WORK TO BE COMPLETED – Pick out every line in the data below that holds "computer".

---- INPUT RECORDS

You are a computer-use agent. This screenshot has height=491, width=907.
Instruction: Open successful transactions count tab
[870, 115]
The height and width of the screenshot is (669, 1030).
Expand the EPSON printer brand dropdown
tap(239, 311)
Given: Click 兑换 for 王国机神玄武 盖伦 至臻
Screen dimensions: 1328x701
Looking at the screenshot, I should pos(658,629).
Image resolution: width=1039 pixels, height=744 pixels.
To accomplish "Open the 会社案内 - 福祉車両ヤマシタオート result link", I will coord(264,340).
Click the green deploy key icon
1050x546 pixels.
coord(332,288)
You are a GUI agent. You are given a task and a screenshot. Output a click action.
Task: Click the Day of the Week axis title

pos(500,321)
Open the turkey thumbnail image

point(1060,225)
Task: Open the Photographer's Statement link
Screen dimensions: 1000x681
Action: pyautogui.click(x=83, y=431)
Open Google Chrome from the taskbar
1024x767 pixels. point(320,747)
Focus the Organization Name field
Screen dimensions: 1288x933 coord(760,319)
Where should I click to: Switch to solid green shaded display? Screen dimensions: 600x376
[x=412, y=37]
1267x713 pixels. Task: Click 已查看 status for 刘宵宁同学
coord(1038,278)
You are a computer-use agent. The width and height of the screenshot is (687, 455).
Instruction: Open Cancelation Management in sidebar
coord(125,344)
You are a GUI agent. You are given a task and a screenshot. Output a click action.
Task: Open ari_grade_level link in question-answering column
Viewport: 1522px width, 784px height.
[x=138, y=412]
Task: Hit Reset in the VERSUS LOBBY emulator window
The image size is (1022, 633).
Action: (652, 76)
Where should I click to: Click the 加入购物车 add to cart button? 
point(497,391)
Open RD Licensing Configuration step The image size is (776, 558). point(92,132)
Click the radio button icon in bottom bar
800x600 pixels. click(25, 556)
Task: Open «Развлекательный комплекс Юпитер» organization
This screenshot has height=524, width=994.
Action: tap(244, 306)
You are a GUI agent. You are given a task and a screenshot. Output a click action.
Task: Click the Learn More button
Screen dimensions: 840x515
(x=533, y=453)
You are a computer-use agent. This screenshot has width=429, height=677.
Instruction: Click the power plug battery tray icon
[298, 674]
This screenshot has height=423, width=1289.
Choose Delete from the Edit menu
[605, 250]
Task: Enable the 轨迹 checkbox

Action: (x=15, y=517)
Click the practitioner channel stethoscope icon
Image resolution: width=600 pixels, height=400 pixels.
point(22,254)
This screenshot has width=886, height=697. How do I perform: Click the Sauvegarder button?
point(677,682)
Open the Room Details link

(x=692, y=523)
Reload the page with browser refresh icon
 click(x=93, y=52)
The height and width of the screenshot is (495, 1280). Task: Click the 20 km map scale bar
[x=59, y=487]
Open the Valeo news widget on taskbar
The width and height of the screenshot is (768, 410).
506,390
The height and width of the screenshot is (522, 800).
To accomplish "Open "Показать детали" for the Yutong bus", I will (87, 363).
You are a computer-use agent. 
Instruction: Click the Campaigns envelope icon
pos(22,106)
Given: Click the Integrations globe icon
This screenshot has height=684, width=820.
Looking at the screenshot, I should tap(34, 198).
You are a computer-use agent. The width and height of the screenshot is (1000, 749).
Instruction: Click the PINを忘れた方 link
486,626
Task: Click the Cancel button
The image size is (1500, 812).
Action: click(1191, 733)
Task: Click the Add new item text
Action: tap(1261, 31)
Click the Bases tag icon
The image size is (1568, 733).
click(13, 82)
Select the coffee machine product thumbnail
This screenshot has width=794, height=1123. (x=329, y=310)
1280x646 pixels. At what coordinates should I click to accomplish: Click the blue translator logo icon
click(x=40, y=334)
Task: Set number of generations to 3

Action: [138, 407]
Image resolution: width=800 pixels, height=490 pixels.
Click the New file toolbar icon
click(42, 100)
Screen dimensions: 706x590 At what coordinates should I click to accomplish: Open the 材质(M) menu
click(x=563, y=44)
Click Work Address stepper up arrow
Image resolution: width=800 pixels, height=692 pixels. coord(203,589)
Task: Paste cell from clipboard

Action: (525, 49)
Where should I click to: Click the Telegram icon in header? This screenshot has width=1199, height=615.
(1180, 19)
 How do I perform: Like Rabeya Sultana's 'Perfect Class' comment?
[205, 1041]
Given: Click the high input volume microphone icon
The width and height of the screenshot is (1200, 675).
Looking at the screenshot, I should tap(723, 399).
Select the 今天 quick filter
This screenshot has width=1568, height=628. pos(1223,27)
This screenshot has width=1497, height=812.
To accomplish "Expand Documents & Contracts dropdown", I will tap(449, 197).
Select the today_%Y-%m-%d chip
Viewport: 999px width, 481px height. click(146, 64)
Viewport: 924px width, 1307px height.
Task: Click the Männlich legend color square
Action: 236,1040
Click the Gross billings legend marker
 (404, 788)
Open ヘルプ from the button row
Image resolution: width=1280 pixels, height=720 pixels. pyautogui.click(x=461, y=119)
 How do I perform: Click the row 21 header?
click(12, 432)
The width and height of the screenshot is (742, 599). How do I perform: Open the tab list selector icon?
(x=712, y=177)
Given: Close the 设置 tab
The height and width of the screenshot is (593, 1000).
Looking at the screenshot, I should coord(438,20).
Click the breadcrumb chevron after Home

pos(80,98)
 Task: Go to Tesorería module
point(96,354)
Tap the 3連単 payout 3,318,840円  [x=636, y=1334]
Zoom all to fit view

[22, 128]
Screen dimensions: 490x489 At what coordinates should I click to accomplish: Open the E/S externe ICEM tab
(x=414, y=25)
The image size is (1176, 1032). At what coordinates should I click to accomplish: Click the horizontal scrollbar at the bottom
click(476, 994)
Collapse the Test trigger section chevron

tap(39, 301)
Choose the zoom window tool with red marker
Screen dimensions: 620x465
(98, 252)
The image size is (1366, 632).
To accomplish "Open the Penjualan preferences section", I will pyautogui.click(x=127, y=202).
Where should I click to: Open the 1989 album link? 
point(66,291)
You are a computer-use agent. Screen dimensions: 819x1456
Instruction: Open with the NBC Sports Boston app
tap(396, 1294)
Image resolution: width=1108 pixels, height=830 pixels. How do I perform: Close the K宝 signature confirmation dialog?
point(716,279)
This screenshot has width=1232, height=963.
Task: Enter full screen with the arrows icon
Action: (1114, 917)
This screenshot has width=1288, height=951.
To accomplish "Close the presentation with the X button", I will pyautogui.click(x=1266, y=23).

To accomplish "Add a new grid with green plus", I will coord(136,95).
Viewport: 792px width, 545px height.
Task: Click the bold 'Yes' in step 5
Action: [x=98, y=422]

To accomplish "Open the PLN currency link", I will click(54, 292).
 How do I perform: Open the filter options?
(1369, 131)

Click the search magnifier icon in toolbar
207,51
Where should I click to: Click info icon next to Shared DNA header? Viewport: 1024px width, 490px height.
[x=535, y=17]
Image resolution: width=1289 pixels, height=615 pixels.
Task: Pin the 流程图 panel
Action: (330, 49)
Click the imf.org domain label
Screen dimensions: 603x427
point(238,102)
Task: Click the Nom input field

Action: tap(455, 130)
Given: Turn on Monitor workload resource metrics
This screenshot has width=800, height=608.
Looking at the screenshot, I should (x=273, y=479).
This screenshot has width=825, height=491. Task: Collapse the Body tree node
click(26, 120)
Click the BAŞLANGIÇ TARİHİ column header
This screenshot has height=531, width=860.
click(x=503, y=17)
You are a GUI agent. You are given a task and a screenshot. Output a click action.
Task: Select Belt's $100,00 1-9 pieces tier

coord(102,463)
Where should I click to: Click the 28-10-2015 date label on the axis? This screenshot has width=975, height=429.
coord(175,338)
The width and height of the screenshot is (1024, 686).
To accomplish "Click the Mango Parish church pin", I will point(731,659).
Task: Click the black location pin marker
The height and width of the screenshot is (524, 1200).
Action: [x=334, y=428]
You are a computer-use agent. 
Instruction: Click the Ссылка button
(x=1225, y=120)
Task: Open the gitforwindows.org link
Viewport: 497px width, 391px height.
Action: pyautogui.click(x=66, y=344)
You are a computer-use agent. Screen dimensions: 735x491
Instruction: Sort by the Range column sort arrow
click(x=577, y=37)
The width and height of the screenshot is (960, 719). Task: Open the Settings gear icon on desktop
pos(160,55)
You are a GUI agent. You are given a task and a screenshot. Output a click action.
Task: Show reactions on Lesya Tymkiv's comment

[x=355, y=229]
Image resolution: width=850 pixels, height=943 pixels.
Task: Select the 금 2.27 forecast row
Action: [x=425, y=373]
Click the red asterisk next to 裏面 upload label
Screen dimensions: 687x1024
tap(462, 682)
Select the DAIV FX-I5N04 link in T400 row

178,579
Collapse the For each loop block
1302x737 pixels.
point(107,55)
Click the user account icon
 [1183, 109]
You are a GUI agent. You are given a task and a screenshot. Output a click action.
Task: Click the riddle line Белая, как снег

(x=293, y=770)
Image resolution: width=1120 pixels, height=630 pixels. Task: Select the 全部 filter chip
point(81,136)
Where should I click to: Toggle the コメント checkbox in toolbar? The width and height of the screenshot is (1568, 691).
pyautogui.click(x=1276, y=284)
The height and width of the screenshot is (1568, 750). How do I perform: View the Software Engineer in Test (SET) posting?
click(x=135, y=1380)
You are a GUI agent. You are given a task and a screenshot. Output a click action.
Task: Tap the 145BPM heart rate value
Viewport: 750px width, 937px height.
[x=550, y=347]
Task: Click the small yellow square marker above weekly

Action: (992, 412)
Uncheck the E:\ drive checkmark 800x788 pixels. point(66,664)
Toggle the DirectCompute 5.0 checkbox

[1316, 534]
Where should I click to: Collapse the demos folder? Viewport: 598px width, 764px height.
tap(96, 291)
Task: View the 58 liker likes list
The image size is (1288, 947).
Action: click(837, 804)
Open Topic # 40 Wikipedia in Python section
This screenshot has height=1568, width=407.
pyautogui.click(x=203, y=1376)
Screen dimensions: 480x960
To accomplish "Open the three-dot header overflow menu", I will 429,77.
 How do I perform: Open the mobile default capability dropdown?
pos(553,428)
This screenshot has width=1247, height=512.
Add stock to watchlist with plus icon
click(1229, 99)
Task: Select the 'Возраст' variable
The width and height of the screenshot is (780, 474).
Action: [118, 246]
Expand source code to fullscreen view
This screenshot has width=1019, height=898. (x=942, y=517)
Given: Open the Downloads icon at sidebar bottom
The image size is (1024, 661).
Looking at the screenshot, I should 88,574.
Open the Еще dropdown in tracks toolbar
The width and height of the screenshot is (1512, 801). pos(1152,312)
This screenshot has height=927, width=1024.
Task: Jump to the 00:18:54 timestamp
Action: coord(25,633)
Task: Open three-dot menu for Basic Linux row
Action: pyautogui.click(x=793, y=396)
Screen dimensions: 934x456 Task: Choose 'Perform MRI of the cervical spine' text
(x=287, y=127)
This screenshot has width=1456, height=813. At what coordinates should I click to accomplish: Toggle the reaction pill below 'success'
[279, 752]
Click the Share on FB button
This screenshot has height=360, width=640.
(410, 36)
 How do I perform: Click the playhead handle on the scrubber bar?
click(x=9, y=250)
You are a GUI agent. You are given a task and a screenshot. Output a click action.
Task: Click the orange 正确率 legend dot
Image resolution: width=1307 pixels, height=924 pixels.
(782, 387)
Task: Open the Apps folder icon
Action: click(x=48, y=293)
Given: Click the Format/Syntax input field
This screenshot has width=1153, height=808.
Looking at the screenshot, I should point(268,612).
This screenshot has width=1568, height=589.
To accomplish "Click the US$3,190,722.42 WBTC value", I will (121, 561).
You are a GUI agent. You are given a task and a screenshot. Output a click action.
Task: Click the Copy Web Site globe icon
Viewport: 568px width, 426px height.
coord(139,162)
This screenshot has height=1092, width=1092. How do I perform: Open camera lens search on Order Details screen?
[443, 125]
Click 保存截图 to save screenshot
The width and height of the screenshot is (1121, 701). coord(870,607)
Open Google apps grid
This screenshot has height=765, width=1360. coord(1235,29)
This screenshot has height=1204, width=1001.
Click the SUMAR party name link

--------

SOLVED PROBLEM –
You are a computer-use agent. This screenshot has height=491, width=907.
You are a computer-use agent. The width and height of the screenshot is (687, 455).
You are a computer-use agent. This screenshot has width=429, height=677.
You are a computer-use agent. 
You are a computer-use agent. The width and height of the screenshot is (1000, 749).
You are a computer-use agent. Screen dimensions: 819x1456
You are a computer-use agent. 
You are a computer-use agent. Screen dimensions: 735x491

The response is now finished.